Methodological consideration
Pressure ulcer prevalence methodology is widely used in Europe and is similar to that used in pressure ulcer prevalence surveys across the globe. These data were based on the examination of the patient by two RNs, which increase the reliability of the observations and strengthens the accuracy of the findings. The combination of the EPUAP and CALNOC methodologies provides a way to determine the number of patients who developed HAPU. Lack of admission documentation of skin assessment in many patients might (60%) have led to failure of the nurses to record community‐acquired admission (present at the time of admission), leading to false‐positive HAPU. Nonetheless, the definition of HAPU with documentation within 24 hours is generous and the hospital should be accountable for pressure ulcers that were not detected and documented within this time limit.
CONCLUSION
Swedish hospitals continue to have a high prevalence of pressure ulcers and nearly 80% of them are HAPU. Focusing pressure ulcer prevention on those who are older and have limited activity and sensory perception is not a new idea but is supported by data that indicate these are significant contributors of HAPU in these settings.
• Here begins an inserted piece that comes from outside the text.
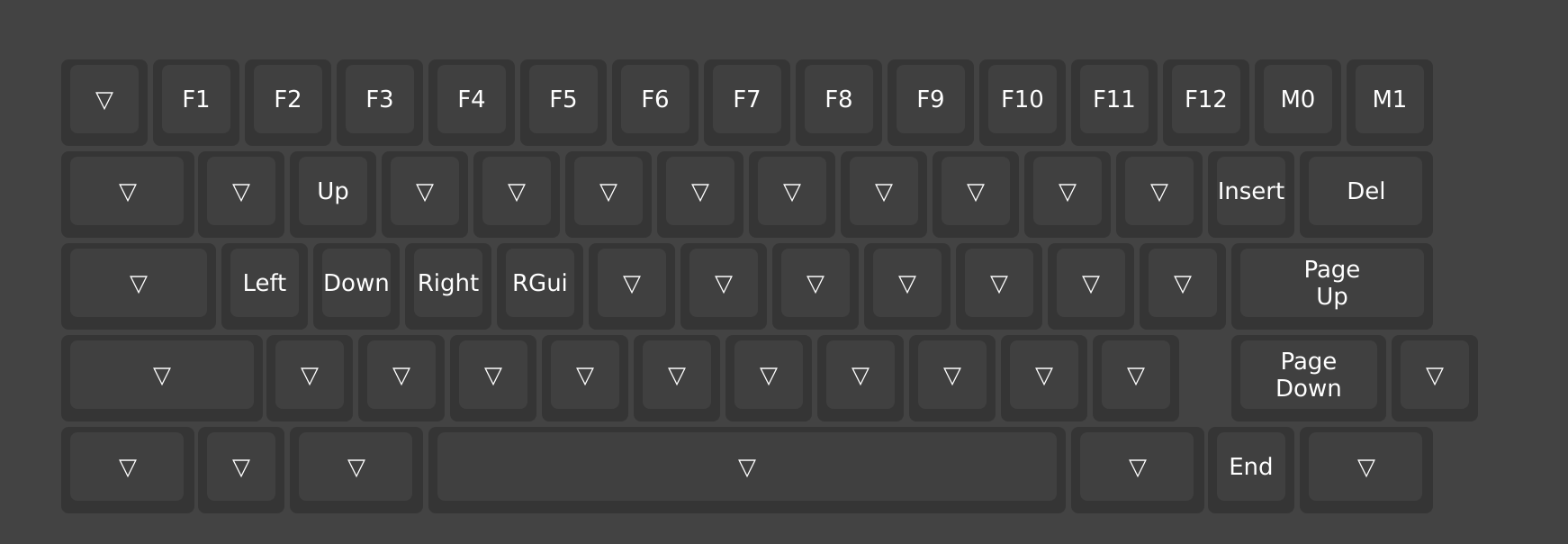The image size is (1568, 544).
Task: Click the Up arrow key
Action: (x=333, y=192)
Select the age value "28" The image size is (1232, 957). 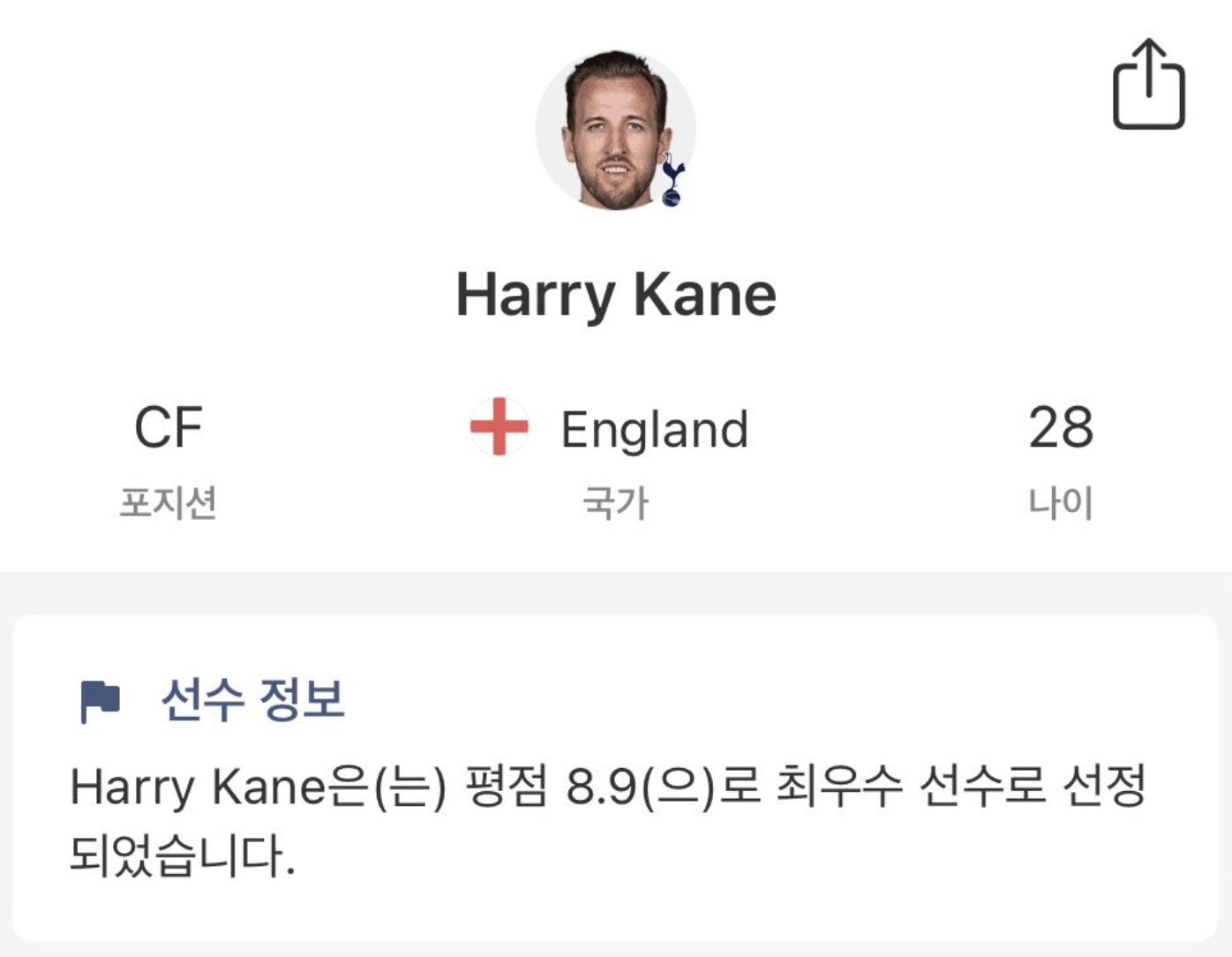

Disappointingly, risk and skin assessments were not conducted in a sufficient proportion of patients nor were pressure ulcer prevention protocols implemented when needed. These study findings illuminate clear direction for future quality improvement in pressure ulcer prevention in Sweden.
CLINICAL IMPLICATIONS
More focused skin assessment and pressure ulcer risk assessment at admission as well as during hospitalisation are needed. If we are to move to evidence‐based pressure ulcer prevention, nurses will need to use risk data and early skin changes (category 1 ulcers) as the basis for implementing prevention. A prevention protocol is expensive in terms of the cost of equipment and nurse time for turning and positioning patients and such a protocol needs to be used judiciously to support prevention of HAPU but not wasted on those who lack documented risk. As a significant number of HAPU are full thickness and may require months to years to heal, the costs are high to the individual patients in pain and suffering and to the system in fiscal costs. Nurses on different levels in the organisation need to be accountable for the outcome of nursing care.